Et pourtant, tous les chiffres nous le prouvent : les salariés sont les mieux à même pour gérer leur entreprise. En France, la Confédération générale des SCOP indique que le taux de survie à 5 ans d’une SCOP est de 66 % alors qu’il n’est que de la moitié pour les entreprises traditionnelles. De même, 22,6 % des SCOP ont plus de 20 ans alors que seules 18,2 % des sociétés peuvent afficher une telle longévité. Pourtant, en dépit d’une progression supérieure au reste l’économie, les SCOP restent une exception dans le paysage économique français : 2 165 sociétés coopératives pour 43 860 salariés. Pour se développer, les instances du mouvement SCOP choisissent une approche entrepreneuriale classique : une SCOP ne sera financée et soutenue que si elle a identifié un marché et son équipe opérationnelle. Démarche qui peut se comprendre en dehors du champ politique et qui se développe à plein dans la création d’entreprises, dans la transformation d’associations ou dans la transmission d’entreprises. L’exercice est bien sûr plus difficile dans le cas d’entreprises en difficulté.

Une autre question interroge l’autogestion dans les entreprises : celle de la taille. La plupart des SCOP sont des petites entreprises : la taille moyenne est de 21 salariés. Cette petite taille est indiscutablement un atout pour qu’une démocratie véritable puisse se développer mais aussi un inconvénient tant de nombreux secteurs de l’économie ont besoin d’entités plus grosses. Sans doute est-ce la raison pour laquelle la reprise en autogestion est rarement mise en avant dans le cas de grandes structures. Faute d’alternative des salariés, les grands groupes peuvent ainsi imposer impunément à leurs salariés des baisses de salaires comme cela a été le cas à Renault ou Enel en Espagne et plus récemment Electrolux en Italie. Jusqu’à présent, bien que les récentes évolutions du groupe aient été pour le moins discutables, Mondragón paraissait une alternative possible : des coopératives qui se fédèrent pour former un groupe, organisation pyramidale exactement inverse de celle d’un groupe capitaliste où une holding détient des filiales. La coopérative Fagor Electrodomésticos est aujourd’hui en faillite, la chaîne de supermarchés Eroski en difficulté et le groupe se trouve confronté à deux alternatives : une intégration plus poussée des coopératives signifiant plus de solidarité mais moins de démocratie ou, au contraire, un relâchement des liens du groupe permettant aux coopératives les plus dynamiques de se développer avec moins de contraintes, discours à connotation fortement libérale.
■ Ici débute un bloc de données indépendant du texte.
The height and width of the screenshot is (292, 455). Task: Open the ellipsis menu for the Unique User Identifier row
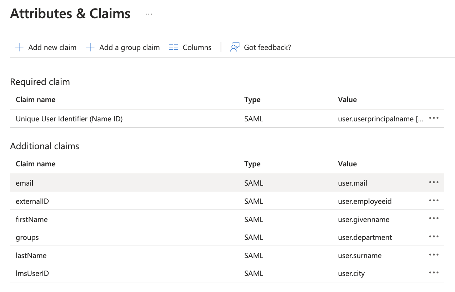(434, 118)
La réponse à cette question est politique. Comme nous l’avons dit précédemment, la taille du groupe Mondragón n’a pas permis de faire face à la double rétractation du marché espagnol et de celui de l’électroménager. C’est donc bien à une échelle plus grande que ces questions se posent. Nul doute que le développement de nouveaux mécanismes de garantie de revenus pour toutes les unités productives permettra d’envisager plus sereinement les reprises en autogestion d’entreprises, les reconversions d’activités productives. C’est en renouant avec la perspective d’une appropriation sociale des entreprises que le syndicalisme pourra quitter le terrain défensif pour aller vers de nouvelles conquêtes sociales. C’est dans une alliance entre le syndicalisme et ces expériences autogérées que celles-ci se généraliseront et feront système. Tel est le défi posé aux futures rencontres « L’économie des travailleurs ».